_TEXT BLOCK_.
______________________________

The Service concedes that its current optimism on the survival of the fledgling wolf populations may be temporary, that human predation and other factors may push the species back towards extinction soon enough. Nevertheless, the Service promises to continue to monitor the status of the gray wolf populations in the northwest. The Department of the Interior appears to remain a political football even in a Democratic administration and, unfortunately, President Obama seems no different from prior presidents in taking sides against the wolves.
The conservation movement began over a hundred years ago as a way of keeping a significant part of the United States pristine, in the state in which our ancestors found it. Unfortunately, the Department of the Interior, the modern guardian of the objectives of that movement, has whittled that purpose down to keeping minimal breeding populations of many species. The federal parks and forests are no longer our ancient and wild woodlands, but are rapidly becoming theme parks where ever increasing human alteration of the environment is both acceptable and easily justified. The wolves deserve better, but they have no vote. Even if they did, I'm fairly sure the 2012 election will offer them no real alternative.

______________________________

_DATA ROWS_.
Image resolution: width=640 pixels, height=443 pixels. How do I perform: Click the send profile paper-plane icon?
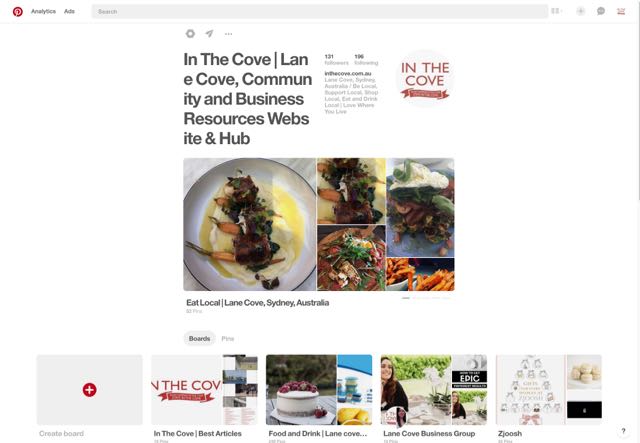209,33
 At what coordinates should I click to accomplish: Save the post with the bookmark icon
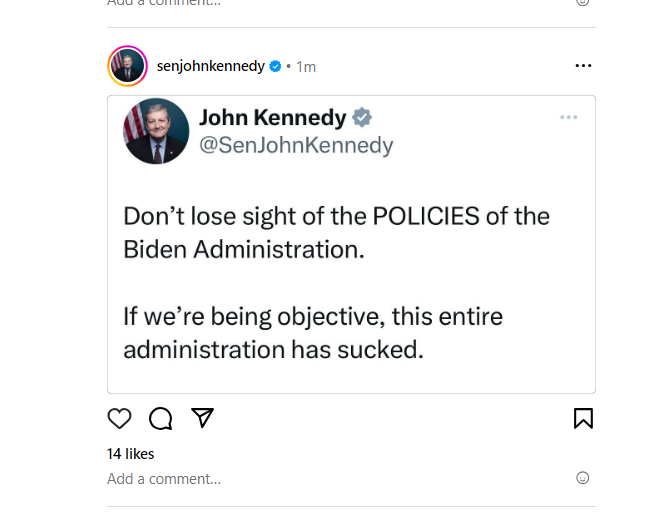pos(584,418)
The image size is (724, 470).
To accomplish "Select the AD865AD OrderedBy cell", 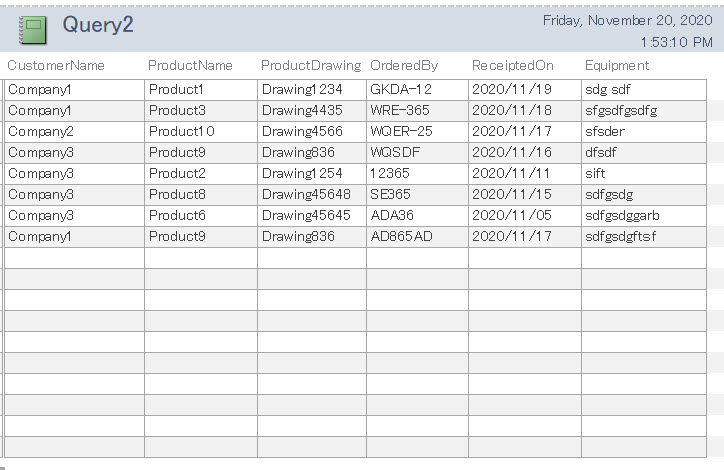I will pyautogui.click(x=402, y=236).
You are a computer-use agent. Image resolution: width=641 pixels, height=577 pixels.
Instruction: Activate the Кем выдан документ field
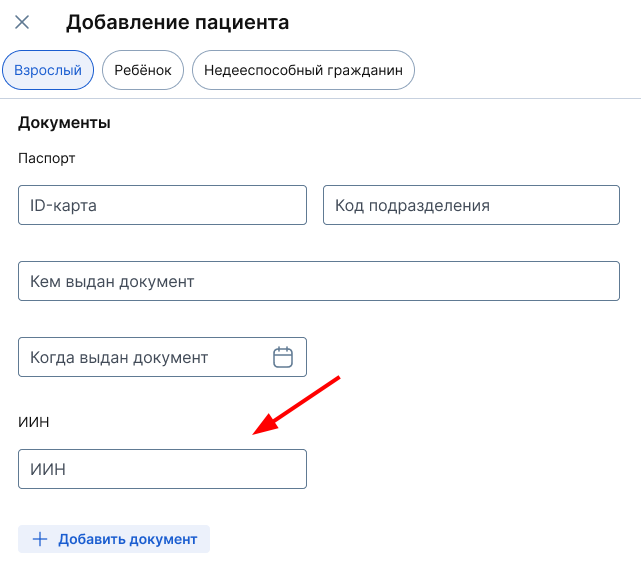[319, 281]
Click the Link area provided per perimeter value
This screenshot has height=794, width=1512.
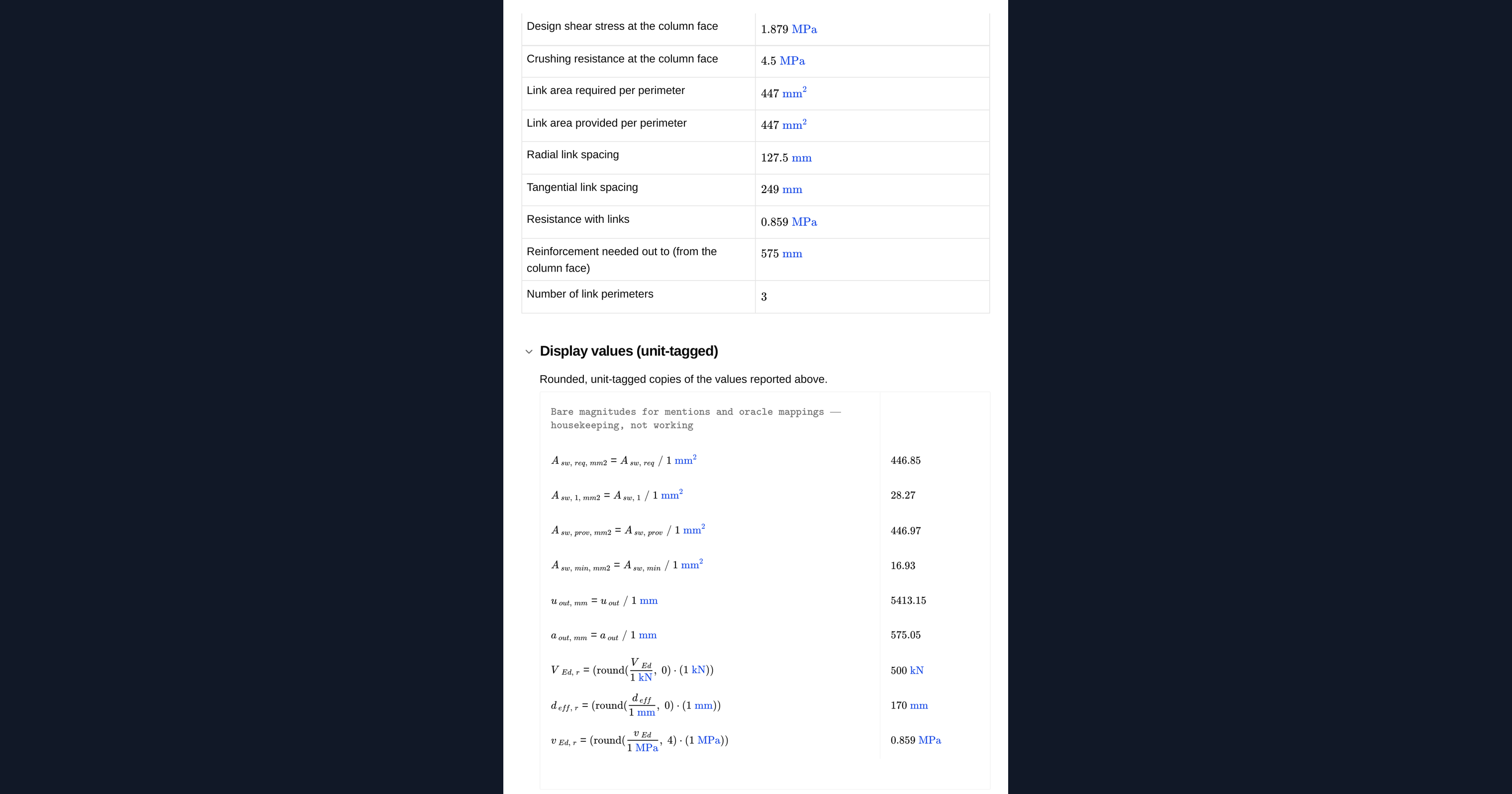click(x=783, y=124)
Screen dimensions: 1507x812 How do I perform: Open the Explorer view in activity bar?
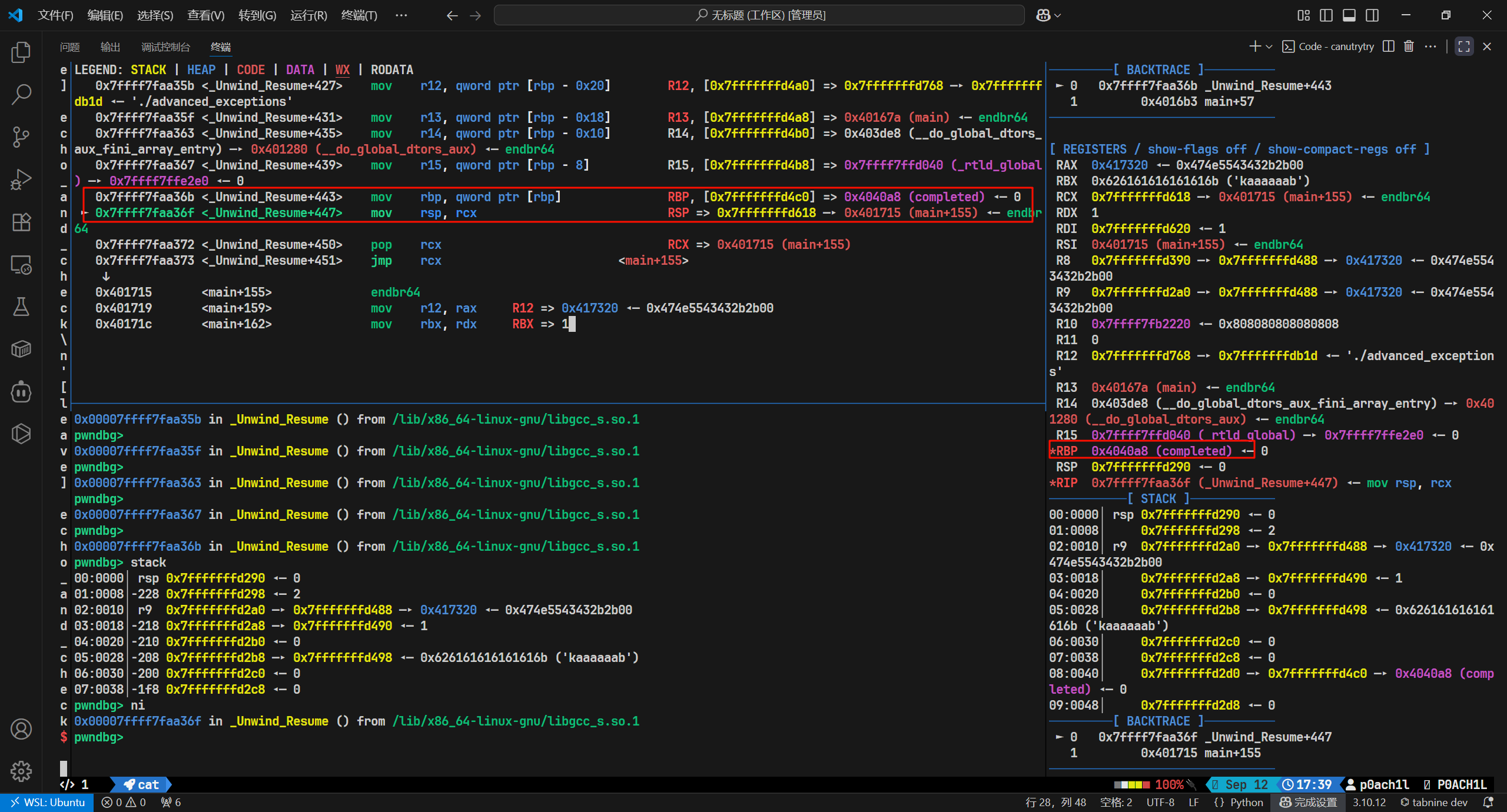[x=21, y=52]
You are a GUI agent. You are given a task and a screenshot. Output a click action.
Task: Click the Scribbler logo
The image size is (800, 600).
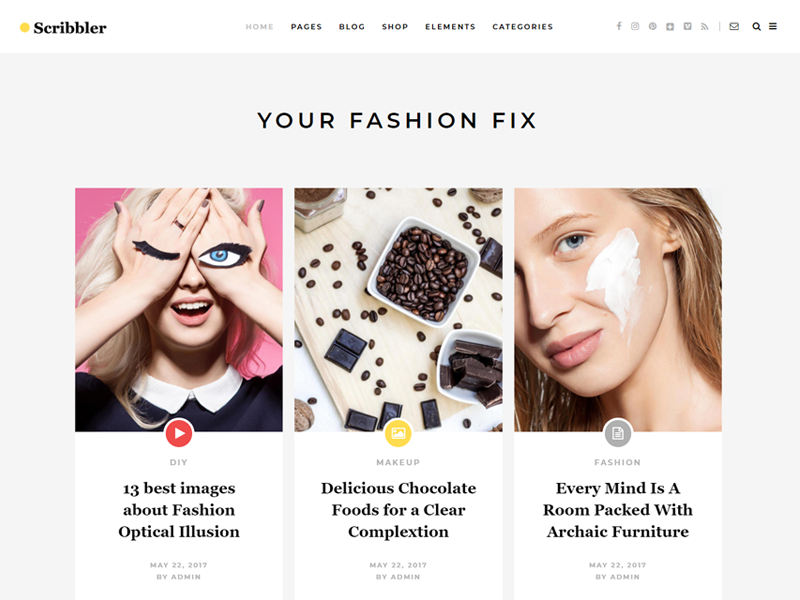(63, 28)
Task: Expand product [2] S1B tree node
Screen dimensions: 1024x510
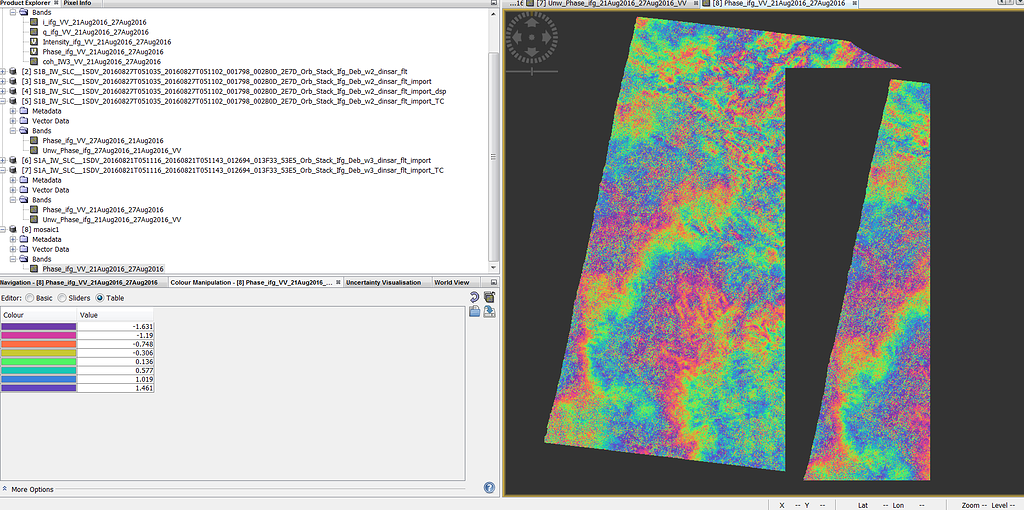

______________________________

Answer each item from the gray wolf text above.
(a) What does the Service promise to keep doing?
(b) How long ago did the conservation movement begin?
(c) What are the federal parks and forests rapidly becoming?

_PROBLEM SOLUTION_.
(a) It promises to continue monitoring the status of the gray wolf populations in the northwest.
(b) It began over a hundred years ago.
(c) They are becoming theme parks where ever increasing human alteration of the environment is both acceptable and easily justified.